START Records for this exercise

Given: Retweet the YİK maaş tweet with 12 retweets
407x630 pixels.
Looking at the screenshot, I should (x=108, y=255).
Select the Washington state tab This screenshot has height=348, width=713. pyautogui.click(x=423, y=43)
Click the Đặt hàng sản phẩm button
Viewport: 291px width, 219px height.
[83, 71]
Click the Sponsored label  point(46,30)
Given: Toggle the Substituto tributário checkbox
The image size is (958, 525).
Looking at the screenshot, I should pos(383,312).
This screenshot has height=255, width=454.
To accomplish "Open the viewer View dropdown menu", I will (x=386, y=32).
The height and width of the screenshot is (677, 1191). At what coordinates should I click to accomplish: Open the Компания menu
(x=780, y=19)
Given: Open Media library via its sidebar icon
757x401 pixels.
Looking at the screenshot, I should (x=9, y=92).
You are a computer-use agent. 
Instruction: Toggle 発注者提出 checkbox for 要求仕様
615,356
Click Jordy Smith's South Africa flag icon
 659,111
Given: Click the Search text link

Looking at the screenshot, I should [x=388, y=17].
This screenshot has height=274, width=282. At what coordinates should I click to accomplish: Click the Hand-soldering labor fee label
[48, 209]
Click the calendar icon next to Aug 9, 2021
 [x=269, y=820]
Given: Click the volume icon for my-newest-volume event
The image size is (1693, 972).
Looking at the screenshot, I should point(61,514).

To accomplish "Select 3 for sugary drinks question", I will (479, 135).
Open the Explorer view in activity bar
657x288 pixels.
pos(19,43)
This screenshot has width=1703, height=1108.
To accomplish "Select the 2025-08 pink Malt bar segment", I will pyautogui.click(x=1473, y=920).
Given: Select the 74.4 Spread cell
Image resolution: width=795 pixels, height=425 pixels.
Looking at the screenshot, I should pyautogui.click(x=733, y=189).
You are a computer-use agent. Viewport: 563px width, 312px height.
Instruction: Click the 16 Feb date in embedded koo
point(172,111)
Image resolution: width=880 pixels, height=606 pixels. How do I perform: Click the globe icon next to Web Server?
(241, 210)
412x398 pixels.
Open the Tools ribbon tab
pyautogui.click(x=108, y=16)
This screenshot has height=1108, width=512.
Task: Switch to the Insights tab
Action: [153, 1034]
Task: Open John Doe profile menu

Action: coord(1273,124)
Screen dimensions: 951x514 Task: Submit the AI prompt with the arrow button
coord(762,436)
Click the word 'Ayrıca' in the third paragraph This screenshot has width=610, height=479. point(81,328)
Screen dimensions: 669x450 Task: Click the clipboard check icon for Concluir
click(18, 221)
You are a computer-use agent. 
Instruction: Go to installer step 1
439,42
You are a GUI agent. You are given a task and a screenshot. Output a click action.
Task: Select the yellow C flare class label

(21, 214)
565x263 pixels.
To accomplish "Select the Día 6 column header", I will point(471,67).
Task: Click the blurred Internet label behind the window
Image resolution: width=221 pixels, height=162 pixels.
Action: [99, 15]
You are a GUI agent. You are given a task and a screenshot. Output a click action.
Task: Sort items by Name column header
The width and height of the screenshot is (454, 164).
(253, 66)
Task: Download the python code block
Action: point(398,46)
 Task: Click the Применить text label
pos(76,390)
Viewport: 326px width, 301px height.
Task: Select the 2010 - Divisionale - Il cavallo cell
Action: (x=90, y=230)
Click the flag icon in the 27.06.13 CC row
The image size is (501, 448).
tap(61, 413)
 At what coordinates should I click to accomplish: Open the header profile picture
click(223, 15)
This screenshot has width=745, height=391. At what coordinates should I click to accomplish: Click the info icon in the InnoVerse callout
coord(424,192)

END Records for this exercise

**Your task:**
What is needed is an exact copy of the line containing "The image size is (501, 448)." and each line after it, through the final line of the entries above.

**Exercise answer:**
The image size is (501, 448).
tap(61, 413)
 At what coordinates should I click to accomplish: Open the header profile picture
click(223, 15)
This screenshot has width=745, height=391. At what coordinates should I click to accomplish: Click the info icon in the InnoVerse callout
coord(424,192)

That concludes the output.